32Red is a British online casino company licensed in Gibraltar.

Overview
Users of the website are able to play over 500 casino games including blackjack and roulette, along with sports betting and poker. The games at 32Red are provided by leading developers such as Microgaming, NetEnt, Big Time Gaming and Rabcat, and the site has also launched a bingo section where players can play 75-ball and 90-ball bingo variations. Players can play for pound sterling, euro, U.S. dollars, Canadian dollars, Australian dollars or Japanese yen.

Sponsorship
32Red advertises to the Premier League market by hosting numerous advertising boards at different grounds. They also kit sponsored Aston Villa between 2006 and 2008. 10 years later, the company sponsored Villa's kit again. On 25 June 2009, 32Red were announced official main sponsors of Swansea City. The sponsorship ended early after the 2012-13 season. In a two-year deal starting in 2013, they sponsored Crawley Town. The company signed a three-year deal with Scottish side Rangers in April 2014 beginning in July 2014. In 2016 they signed a sponsorship deal with Leeds United which ended in 2020, and in 2018 signed a sponsorship deal with Middlesbrough, Derby County, and Preston North End. At the start of the 2018–19 English Championship season, 32Red are the Shirt Sponsors on 5 teams - Leeds United, Aston Villa, Derby County, Preston North End and Middlesbrough.

32Red invest significantly in UK horse racing and are authorised betting partners of British Racing. 32Red has sponsor the Arena Racing Company All Weather Championships since their launch in 2014. This sponsorship sees the 32Red brand associated with over 500 races during the championships. 32Red also sponsor the twilight fixtures at Kempton Park Racecourse and in August 2016 announced their sponsorship of the Haydock Sprint Cup.

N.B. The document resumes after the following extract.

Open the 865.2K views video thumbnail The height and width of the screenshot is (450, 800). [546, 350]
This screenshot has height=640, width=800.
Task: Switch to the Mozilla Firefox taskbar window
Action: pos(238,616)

The voice of 32Red's online casino is provided by British actress Patsy Kensit and TV presenters Ant & Dec.

Controversies
In October 2010, 32Red's dispute with William Hill over the use of 32Vegas reached the High Court of Justice in London where a six-day trial took place over the matter. 32Red objected to Hill's use of the 32Vegas brand (which was renamed 21Nova subsequent to 32Red instigating legal proceedings). Handing down Judgment in January 2011, Mr Justice Henderson ruled that William Hill had infringed the 32Red trade mark and that their counterclaims against the validity of 32Red's trade marks (32 and 32Red) were dismissed.

Acquisition
In September 2014, 32Red Plc announced the purchase of GoWild Casino's United Kingdom based customer database.
In June 2015, 32Red Plc announced the purchase of Roxy Palace Casino for £8.4 million.
In March 2016, 32Red announced net gaming revenue of £48.7m in 2015, up 52% year-over-year, and revealed that it is evaluating possible acquisitions. In July 2017, 32Red was acquired by the Kindred Group.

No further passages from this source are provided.